For some great tips on how to encourage your dog to cuddle with you check out this article I wrote called “Can I Teach My Dog to Cuddle.”
Are Maltese’s Clingy?
Yes, Malteses can be very clingy and have a hard time being separated from their owners. Maltese is often referred to as the velcro breed because they grow so attached to their owners and want to be constantly around them.
Maltese can easily develop very strong bonds with their owners. This is exactly what they are bred to do (check out my article “What are Maltese Bred for? Their Superpowers Revealed).
For some, this behavior does not bother them at all and they find it very endearing. They may refer to it as being very cuddly instead of being very clingy.
It’s also important to note that there is a difference between your dog being clingy and your dog having separation anxiety!
- They want to be around you all the time, but they don’t panic when you are not there.
- They may cry or howl for a few minutes when you leave, but then are able to calm themselves down.
- They may want to chew on a favorite toy or bully stick, but don’t chew on other things they aren’t supposed to.
- They can hold their bladders for a reasonable amount of time and don’t have accidents unless you’ve been gone over several hours.
- They are able to sleep or eat when left alone.
- They panic when you are not around.
- They cry, bark or howl for more than a few minutes, sometimes hours or more. They struggle with finding ways to calm themselves down.
- Your dog is destructive when you are not around. Chewing things up and destroying things.
- They pee or defecate whenever they are left alone.
- They won’t sleep, or eat, or drink, but instead, constantly pace back and forth and watch the door or the window for your return.
Clinginess can easily turn into separation anxiety if the behavior is not monitored carefully or if it is reinforced. If you are dealing with separation anxiety this article from the ASPCA may help.
If you feel like your Maltese being clingy is too much and you want your dog to learn more independence there are some things that you can do to help. Of course, it will always be easier to set patterns and routines when they are puppies, but it’s never too late to try and help them gain some independence.

_Entries supplied_.
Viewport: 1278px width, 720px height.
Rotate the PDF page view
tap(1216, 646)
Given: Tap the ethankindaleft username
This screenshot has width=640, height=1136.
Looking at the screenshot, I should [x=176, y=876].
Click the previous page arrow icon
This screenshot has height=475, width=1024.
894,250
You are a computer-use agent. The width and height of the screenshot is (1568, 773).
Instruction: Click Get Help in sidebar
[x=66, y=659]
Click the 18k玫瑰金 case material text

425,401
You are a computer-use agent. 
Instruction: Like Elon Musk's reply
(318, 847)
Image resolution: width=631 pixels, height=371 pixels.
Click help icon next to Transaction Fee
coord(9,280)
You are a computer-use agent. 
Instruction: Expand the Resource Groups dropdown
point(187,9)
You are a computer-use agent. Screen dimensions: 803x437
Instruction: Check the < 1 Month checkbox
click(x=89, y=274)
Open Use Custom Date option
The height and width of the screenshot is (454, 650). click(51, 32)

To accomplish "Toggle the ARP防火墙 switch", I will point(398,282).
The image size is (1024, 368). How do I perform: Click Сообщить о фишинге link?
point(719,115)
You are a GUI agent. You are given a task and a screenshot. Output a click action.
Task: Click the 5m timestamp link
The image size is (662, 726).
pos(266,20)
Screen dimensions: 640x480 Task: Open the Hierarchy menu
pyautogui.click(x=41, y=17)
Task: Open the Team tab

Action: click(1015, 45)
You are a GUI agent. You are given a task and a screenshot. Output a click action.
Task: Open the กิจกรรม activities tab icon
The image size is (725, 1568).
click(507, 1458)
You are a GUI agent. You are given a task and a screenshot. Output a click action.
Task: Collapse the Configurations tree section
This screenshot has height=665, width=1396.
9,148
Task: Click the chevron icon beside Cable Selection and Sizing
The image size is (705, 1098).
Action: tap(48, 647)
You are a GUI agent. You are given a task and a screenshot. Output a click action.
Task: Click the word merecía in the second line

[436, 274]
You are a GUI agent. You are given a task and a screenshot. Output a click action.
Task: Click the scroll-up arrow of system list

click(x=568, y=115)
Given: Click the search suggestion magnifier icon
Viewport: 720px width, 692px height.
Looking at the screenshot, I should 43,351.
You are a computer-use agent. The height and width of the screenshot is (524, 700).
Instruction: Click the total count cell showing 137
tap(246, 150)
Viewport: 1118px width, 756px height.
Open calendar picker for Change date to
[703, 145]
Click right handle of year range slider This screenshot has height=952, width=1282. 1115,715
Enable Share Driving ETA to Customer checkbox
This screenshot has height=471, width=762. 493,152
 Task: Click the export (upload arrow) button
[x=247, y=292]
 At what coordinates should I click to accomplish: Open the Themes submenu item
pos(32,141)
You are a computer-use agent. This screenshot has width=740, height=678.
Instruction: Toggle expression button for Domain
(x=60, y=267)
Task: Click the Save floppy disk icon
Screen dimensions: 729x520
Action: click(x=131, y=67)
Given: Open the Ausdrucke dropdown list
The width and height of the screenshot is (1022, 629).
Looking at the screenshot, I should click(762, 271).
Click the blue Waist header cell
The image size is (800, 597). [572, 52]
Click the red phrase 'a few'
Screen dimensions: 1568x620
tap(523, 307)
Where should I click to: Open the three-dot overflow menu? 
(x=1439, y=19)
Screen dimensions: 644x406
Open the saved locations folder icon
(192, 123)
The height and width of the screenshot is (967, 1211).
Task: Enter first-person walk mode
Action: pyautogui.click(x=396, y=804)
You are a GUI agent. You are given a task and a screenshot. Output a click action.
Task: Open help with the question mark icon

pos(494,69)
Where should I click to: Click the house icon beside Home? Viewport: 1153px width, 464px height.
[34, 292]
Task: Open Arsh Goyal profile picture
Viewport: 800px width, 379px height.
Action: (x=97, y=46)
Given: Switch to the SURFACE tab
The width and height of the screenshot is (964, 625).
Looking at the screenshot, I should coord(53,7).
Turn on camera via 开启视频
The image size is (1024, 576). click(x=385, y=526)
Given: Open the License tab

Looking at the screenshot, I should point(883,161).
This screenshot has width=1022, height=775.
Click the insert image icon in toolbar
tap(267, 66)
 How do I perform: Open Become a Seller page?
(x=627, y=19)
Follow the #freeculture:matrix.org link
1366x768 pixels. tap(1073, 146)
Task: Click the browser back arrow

_What is being asked_. In the text on Maltese dogs, what nickname is the Maltese often given because of how attached it grows to its owners? The entries have no connection to the text on Maltese dogs.

_Your response_. The velcro breed.